O alicate é tão versátil que, no limite, pode ser usado até para apertar parafusos. Mas não é pra isso que ele foi inventado. Esse é um papel que deve ser desempenhado pela chave de fenda.
Ou seja, cada ferramenta tem a sua finalidade. E, a menos que você não possa investir num kit de ferramentas, usar o alicate para fazer todas as tarefas não é o mais indicado.
No mundo da Comunicação isso também acaba acontecendo: de tempos em tempos nota-se uma tendência de se usar a mesma ferramenta para desempenhar diversas tarefas. Isso tem acontecido, atualmente, com o Digital.
Apesar da nossa caixa de ferramentas de Comunicação ter diversos recursos, o Digital virou alicate: sendo a ferramenta maravilhosa que é, tem sido usada não só para as tarefas às quais melhor se adequa, mas também, muitas vezes, como se fosse a única disponível.
Às vezes o briefing já pede uma ação digital, e, independente dele, há uma predisposição para imediatamente usar o alicate e resolver a questão, antes mesmo de avaliar qual é a real necessidade daquela estratégia de comunicação.
Muitas vezes, sem pensar que a melhor solução para aquele caso específico seria usar o martelo, a chave de fenda, a chave inglesa. Ou até mesmo o alicate, junto com outras ferramentas.
Um ótimo exemplo está no mundo do live marketing: dependendo dos objetivos de comunicação, esse marketing ao vivo pode, muitas vezes até deve, contar com o apoio do Digital, mas não pode ser simplesmente substituído por ele.
Entre outras características, o live marketing serve para trabalhar ativamente os cinco sentidos. E o Digital atualmente não cumpre – e dificilmente cumprirá – o papel de provocá-los, especialmente quando consideramos tato, olfato e paladar.
Por mais que um show seja transmitido ao vivo, em streaming de alta definição de som e imagem, a emoção de participar presencialmente do espetáculo não tem como ser substituída. Nem a participação do público nas ações de ativação que acontecerem naquele ambiente.
Da mesma forma, uma degustação de produto no ponto de venda não pode ser feita à distância, virtualmente. Promotores, consumidores e produtos precisam estar fisicamente no mesmo local.
Mesmo que a tecnologia do Digital permita a interação em tempo real, o olho no olho presencial é mais eficaz que o olho no olho virtual. A proximidade e interação entre as pessoas e entre as pessoas e as marcas tem o poder de fortalecer os relacionamentos de uma maneira que o Digital ainda não faz.

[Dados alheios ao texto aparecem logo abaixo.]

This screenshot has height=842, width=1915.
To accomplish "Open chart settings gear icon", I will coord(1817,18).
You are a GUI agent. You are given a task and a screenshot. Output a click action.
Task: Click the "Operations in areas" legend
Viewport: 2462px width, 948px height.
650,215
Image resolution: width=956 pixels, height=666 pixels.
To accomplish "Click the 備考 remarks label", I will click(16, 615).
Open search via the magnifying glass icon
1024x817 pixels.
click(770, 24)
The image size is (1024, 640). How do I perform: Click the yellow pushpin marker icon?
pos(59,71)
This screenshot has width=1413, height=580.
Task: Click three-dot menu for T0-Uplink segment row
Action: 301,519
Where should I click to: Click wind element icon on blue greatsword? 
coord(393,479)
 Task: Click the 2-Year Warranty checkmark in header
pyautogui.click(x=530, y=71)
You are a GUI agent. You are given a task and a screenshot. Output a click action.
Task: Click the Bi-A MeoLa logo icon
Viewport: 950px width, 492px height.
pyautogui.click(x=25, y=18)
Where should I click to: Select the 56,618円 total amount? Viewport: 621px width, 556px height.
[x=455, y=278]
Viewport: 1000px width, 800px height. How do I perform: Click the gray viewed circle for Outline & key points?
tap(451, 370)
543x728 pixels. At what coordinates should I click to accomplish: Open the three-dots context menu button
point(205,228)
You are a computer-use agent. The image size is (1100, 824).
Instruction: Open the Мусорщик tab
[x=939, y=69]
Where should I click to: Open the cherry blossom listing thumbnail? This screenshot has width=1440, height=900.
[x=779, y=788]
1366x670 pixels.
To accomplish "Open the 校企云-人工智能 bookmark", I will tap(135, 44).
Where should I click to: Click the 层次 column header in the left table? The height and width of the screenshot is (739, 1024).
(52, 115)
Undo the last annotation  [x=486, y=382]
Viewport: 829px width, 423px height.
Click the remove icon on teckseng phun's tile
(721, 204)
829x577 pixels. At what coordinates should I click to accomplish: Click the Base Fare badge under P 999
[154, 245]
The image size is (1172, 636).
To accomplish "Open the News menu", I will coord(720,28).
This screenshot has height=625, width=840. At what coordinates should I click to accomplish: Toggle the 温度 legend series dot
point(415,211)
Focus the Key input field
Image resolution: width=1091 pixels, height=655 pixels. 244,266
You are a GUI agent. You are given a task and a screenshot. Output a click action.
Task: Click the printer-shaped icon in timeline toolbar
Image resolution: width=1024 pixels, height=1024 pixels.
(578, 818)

Por outro lado, considerando seu potencial de alcance, influência e reverberação, o Digital pode ser um grande aliado das ações de live marketing. Pessoas compartilhando suas experiências reais podem ter um alcance virtual enorme, mobilizando ainda mais pessoas para se relacionarem entre si e com as marcas.
Temos diversas ferramentas à disposição em nosso kit. A questão é que muitas vezes estamos decidindo a que será usada antes mesmo de avaliar o desafio de comunicação. Antes de escolher o alicate, precisamos entender a tarefa. Porque, às vezes, precisamos também do martelo.